━━ 抜粋文
縦2メートル73センチ、横1メートル93.5センチの大画面に描かれています。

描いたのは女性画家のヴィジェ=ルブランです。

1790年にフィレンツェで描かれた自画像

*「ハプスブルク展」には出展されてません。

マリー・アントワネットと同い年ヴィジェ=ルブランは彼女の寵愛を受け、宮廷画家として活躍しました。

しかしフランス革命の際に、宮廷画家であった彼女は亡命を余儀なくされます。
その後はヨーロッパ各地を転々として、最終的にはフランスに戻っています。

過去に記事でヴィジェ=ルブランについてまとめていますので、よろしければご覧になって下さい☟
【マリー・アントワネットの宮廷画家】ヴィジェ・ルブラン①【美術番組まとめ】

マリー・アントワネットは長く争いが絶えなかったフランスとの関係改善のため、14歳の若さでブルボン王朝のルイ16世の元に嫁ぎました。

この肖像画は、オーストリアからフランスに嫁いだマリー・アントワネットが、実家の母親のマリア・テレジアに送るために描かれました。

自分はフランスでちゃんとやっていますよ
というメッセージを送るために、ヴィジェ=ルブランに肖像画を描かせたのです。

近況を伝える目的にしては、大きすぎる気がしますが・・・
そこは天下のハプスブルク家!

インターネットももちろん電話も写真もない時代です。
マリア・テレジアは14歳で嫁いだ娘の成長を知りたく、肖像画を送って欲しいと手紙を出しています。

しかしマリー・アントワネットは、色々な画家に描かせても描かせてもその出来栄えに満足する事ができず、やっと出会ったヴィジェ=ルブランとこの作品ができた時には、嫁いでから8年の歳月が流れていました。

出来上がった肖像画はフランスからオーストリアまで馬車で運ばれたと考えられます。
しかし大変大きなサイズ(タテ2メートル73センチ、ヨコ1メートル93.5センチ)なので、おそらくは巻いて運ばれたのでしょう。

マリー・アントワネットの母、マリア・テレジア

*「ハプスブルク展」にはこちらの作品は出品されておりません

母親のマリア・テレジアは娘のことをずっと気にかけていました。
あの子はちゃんとやれているのだろうか・・・」と。
そんな母親を安心させるためにこの肖像画を送りました。

しかし、結果は皆さまご存じの通り。
宮廷での贅沢な生活が国民の反感を買い、彼女の最期はフランス革命の最中、37歳で処刑されるという生涯でした。

肖像画に込めたメッセージ

 

この肖像画見た母マリア・テレジアは大変喜んだと言います。
それは8年越しの娘の成長した姿を見る事ができたというのはもちろん、それ以外にも母親を喜ばせる細かい仕掛けがこの絵にはあったのです。

 

その一つは画面右上に描かれている男性の胸像です。
この当時、王妃とは国王のものであり国家のものという考え方がありました。
なので王妃の肖像画には必ず、国王を象徴するものが描かれます。
つまりこの男性の胸像は夫であるフランス国王、ルイ16世なのです。

また、オーストリアとフランスは長きにわたり犬猿の仲でした。
━━━━
= やること =
抜粋文のうち「しかしマリー・アントワネット」を含む箇所から「しかし、結果は皆さまご存じの通り。」までを、「馬車」を「荷車」に改めて書き直してください。
━━ 与えられた項目
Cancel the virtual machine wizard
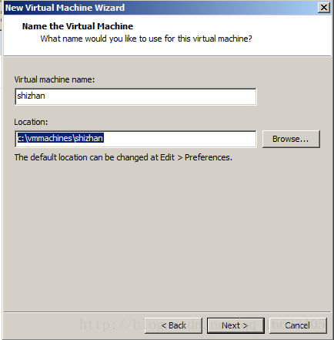This screenshot has height=340, width=334. coord(298,325)
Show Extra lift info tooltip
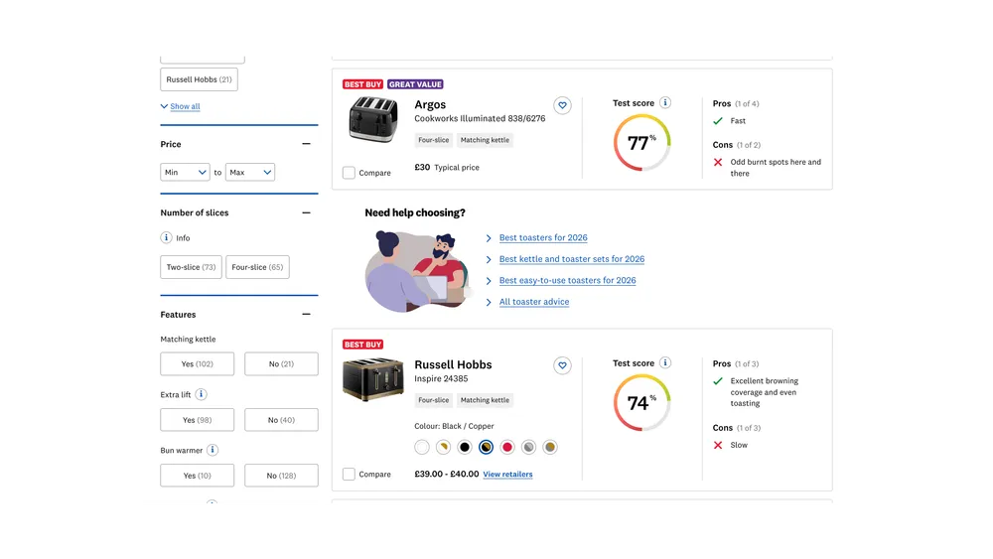Image resolution: width=993 pixels, height=559 pixels. click(201, 394)
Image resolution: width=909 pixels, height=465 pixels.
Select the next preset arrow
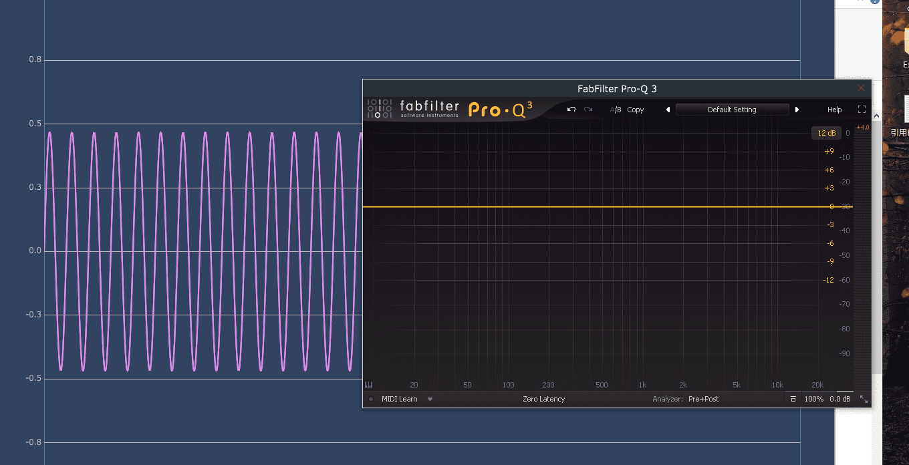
━━━━
= 解答文 =
しかしマリー・アントワネットは、色々な画家に描かせても描かせてもその出来栄えに満足する事ができず、やっと出会ったヴィジェ=ルブランとこの作品ができた時には、嫁いでから8年の歳月が流れていました。

出来上がった肖像画はフランスからオーストリアまで荷車で運ばれたと考えられます。
しかし大変大きなサイズ(タテ2メートル73センチ、ヨコ1メートル93.5センチ)なので、おそらくは巻いて運ばれたのでしょう。

マリー・アントワネットの母、マリア・テレジア

*「ハプスブルク展」にはこちらの作品は出品されておりません

母親のマリア・テレジアは娘のことをずっと気にかけていました。
あの子はちゃんとやれているのだろうか・・・」と。
そんな母親を安心させるためにこの肖像画を送りました。

しかし、結果は皆さまご存じの通り。